[Exercise description] Report each line of the listing that carries the word "arrow".

+++++

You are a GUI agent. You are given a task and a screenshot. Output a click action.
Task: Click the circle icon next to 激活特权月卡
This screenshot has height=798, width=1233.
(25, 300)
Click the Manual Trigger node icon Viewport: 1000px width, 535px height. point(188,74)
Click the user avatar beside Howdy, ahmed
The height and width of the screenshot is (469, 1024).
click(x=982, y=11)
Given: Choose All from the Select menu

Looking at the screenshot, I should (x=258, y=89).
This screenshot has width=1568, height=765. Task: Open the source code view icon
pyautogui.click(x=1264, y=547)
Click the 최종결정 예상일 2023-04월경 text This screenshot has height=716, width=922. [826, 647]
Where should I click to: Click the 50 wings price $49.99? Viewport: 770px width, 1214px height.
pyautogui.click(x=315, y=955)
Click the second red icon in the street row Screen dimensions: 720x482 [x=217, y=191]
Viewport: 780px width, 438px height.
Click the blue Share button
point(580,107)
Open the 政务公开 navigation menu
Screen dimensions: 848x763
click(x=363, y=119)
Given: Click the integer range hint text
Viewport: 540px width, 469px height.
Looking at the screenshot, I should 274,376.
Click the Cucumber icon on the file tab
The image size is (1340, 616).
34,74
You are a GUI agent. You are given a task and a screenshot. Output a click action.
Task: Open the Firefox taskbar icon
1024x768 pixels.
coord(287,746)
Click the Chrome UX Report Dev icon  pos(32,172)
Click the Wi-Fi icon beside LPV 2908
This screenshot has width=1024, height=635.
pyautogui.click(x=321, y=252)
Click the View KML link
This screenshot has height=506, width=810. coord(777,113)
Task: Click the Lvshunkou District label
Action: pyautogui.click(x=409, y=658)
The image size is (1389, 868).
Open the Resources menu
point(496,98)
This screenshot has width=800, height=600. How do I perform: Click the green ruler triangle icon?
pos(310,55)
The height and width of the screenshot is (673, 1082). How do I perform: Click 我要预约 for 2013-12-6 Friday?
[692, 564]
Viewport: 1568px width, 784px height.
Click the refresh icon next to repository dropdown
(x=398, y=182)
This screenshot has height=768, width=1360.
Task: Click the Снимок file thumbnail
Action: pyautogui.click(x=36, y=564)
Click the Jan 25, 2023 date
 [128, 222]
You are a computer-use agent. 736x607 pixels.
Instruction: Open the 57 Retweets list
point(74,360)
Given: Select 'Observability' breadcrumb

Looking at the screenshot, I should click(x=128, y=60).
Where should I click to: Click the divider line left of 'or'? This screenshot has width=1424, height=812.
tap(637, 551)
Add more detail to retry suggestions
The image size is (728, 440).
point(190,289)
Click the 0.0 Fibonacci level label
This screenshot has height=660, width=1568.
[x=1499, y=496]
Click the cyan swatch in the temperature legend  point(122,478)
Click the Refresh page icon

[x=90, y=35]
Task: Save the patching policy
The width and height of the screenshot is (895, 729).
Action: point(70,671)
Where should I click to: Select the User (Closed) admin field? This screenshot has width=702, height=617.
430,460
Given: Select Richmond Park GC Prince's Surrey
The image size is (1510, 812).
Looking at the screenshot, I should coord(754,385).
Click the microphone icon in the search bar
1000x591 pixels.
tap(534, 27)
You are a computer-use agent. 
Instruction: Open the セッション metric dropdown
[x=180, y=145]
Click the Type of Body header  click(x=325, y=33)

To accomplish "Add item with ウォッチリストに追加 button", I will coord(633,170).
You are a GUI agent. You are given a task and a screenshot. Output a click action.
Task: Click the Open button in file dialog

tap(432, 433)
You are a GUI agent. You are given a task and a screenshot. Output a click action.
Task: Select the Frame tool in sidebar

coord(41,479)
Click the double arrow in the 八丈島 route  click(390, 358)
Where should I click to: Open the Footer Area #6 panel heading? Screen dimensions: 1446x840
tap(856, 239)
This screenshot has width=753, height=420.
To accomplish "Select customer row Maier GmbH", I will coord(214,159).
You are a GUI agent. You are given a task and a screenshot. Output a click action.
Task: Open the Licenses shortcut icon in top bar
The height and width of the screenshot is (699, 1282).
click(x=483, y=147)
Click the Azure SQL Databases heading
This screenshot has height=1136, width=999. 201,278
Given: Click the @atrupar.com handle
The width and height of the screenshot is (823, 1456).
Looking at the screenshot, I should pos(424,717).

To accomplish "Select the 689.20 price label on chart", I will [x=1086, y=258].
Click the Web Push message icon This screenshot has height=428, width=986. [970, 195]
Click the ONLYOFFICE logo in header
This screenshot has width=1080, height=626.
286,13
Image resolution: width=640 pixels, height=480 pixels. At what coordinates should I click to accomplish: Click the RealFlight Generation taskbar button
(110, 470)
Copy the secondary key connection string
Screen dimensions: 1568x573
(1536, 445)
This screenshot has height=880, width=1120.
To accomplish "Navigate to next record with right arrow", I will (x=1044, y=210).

+++++

[Response to this exercise]
Click the double arrow in the 八丈島 route  click(390, 358)
To accomplish "Navigate to next record with right arrow", I will (x=1044, y=210).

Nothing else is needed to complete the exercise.